Operational Issues with 69.0.0.0/8...

ARIN explicitly does not guarantee routability of prefixes it assigns.

If

service providers choose to filter ARIN allocations, then that is an
operational decision. I really don't see what action you expect ARIN to

take along these lines.

Clearly you haven't been following the ppml mailing list. As I have
already suggested on that list, ARIN could publish an authoritative
directory of all unallocated IP address space at the largest aggregate
level in a form that makes it easy for network operators to incorporate
into their martian filters.

Fast forward to the time when everyone gets their filters directly or
indirectly hooked up to the RIR's authoritative directory and this problem
goes away. Yes, ARIN cannot directly make the problem go away but ARIN
definitely can take action that will lead to a solution of the problem of
martian filters.

The only thing ARIN would have to guarantee is that their directory is
authoritative, complete and updated at least once every 24 hours. The base
directory could be published in LDAP form with a BGP version for people
who find it easier to work with this.

And no, I'm not suggested that anyone connect their productions routers
directly to an ARIN BGP feed. Smaller network operators will probably find
such a direct BGP feed to be convenient but I expect all the larger
network operators to use the BGP feed as a way of monitoring for changes
which would be reviewed by some clueful operator before building the
filters. That should not be a problem assuming that ARIN issues addresses
every weekday.

--Michael Dillon

Clearly you haven't been following the ppml mailing list. As I have
already suggested on that list, ARIN could publish an authoritative
directory of all unallocated IP address space at the largest aggregate
level in a form that makes it easy for network operators to incorporate
into their martian filters.

I have been following it quite closely, actually.

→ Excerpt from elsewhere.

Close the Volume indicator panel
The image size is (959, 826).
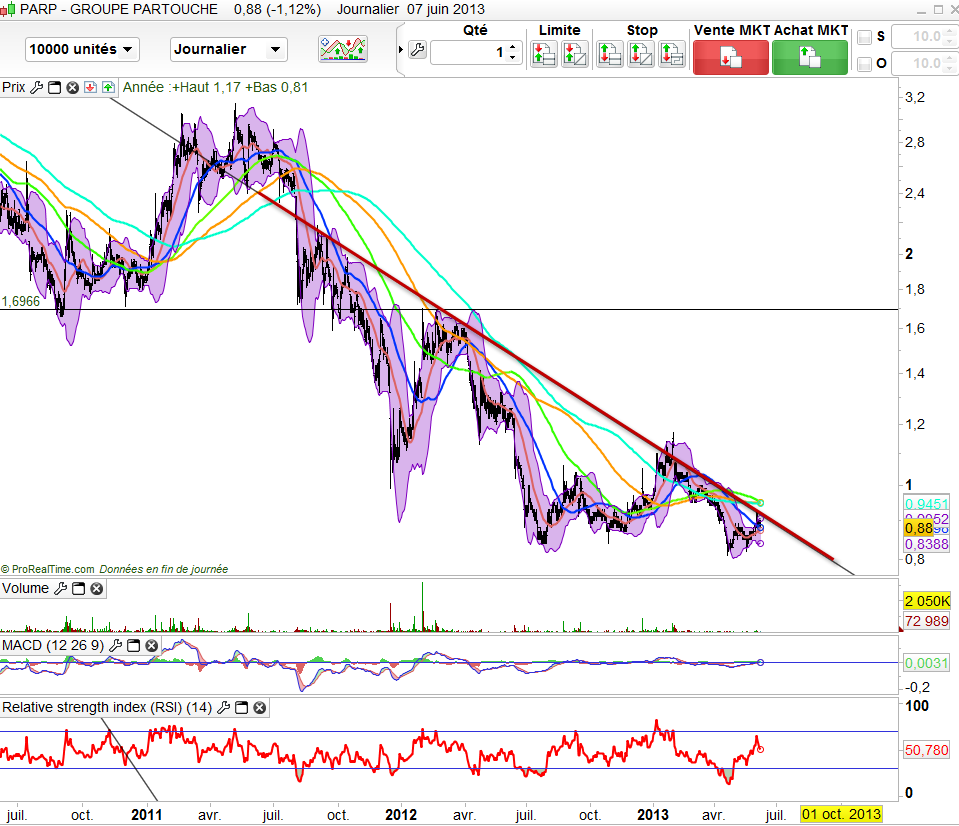[96, 589]
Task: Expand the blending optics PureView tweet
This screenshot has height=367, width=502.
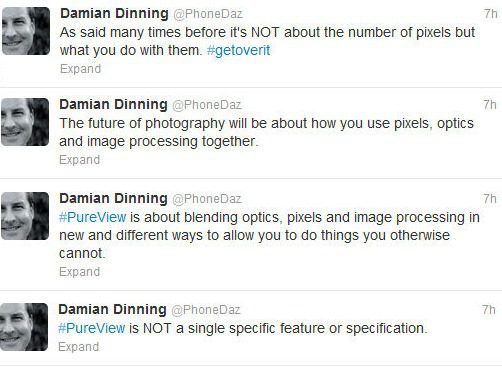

Why would ARIN specifically provide such a list? ARIN is not responsible for the unallocated space, and there is more in the world than just ARIN. There are liability issues with that, not to mention the fact that it is more an IANA function (if for the sake of argument someone would implement the list).

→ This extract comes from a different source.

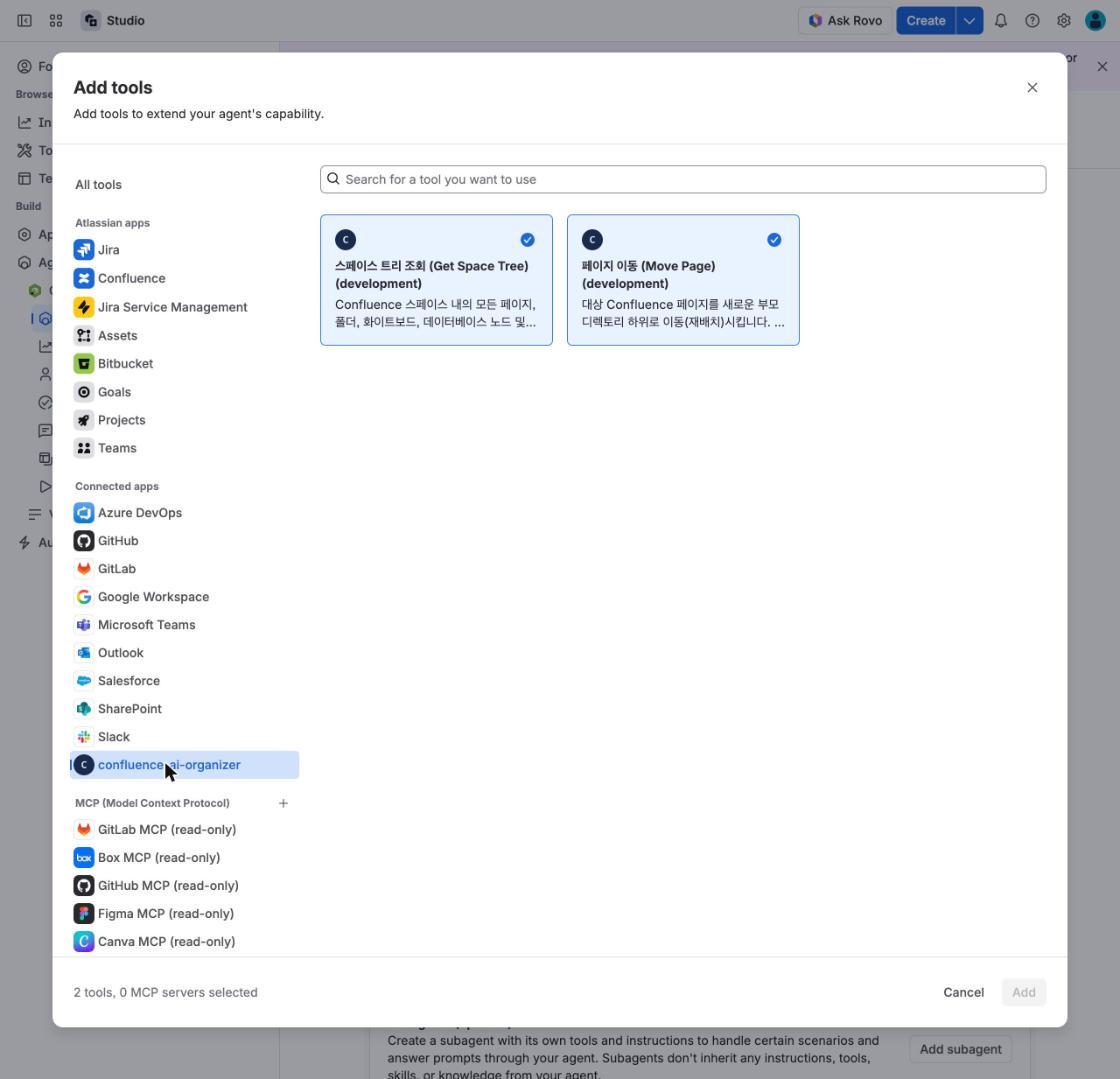Open the app switcher grid icon
1120x1079 pixels.
[56, 21]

And no, I'm not suggested that anyone connect their productions routers
directly to an ARIN BGP feed. Smaller network operators will probably
find such a direct BGP feed to be convenient but I expect all the larger
network operators to use the BGP feed as a way of monitoring for changes
which would be reviewed by some clueful operator before building the
filters. That should not be a problem assuming that ARIN issues addresses
every weekday.

I guess monitoring NANOG or some other mailing list for announcements is somehow a lot more work. Oh well.

Alec

In a message written on Mon, Dec 09, 2002 at 07:29:58AM -0700, Alec H. Peterson wrote:

Why would ARIN specifically provide such a list? ARIN is not responsible
for the unallocated space, and there is more in the world than just ARIN.
There are liability issues with that, not to mention the fact that it is
more an IANA function (if for the sake of argument someone would implement
the list).

The problem here is that ARIN (and the other registries) are the
ones who can contact the users.

When these things change all ISP's need to be notified. As much
as many people on this list think that every ISP in the world reads
Nanog it just isn't so. Who has a list of ISP's? Well, depending
on your view of things I think a good argument can be made that
it's either the list of everyone with an ASN (my preference, since
those are the people who's route filtering matters), or everyone
with IPv4 space allocated to them.

The only entity with either of those lists is the registries, ARIN,
RIPE, APNIC and soforth. If the offical notice needs to come from
IANA that's fine, but it needs to go out to the list of members of
the registries. IMHO it is there job to make sure IANA has a way to
send those sorts of messages.

But Michael is not talking about the registries _contacting_ people with a message about changes in unallocated blocks, he's talking about one specific regional registry providing a list of all unallocated space (that still 'belongs' to IANA/ICANN).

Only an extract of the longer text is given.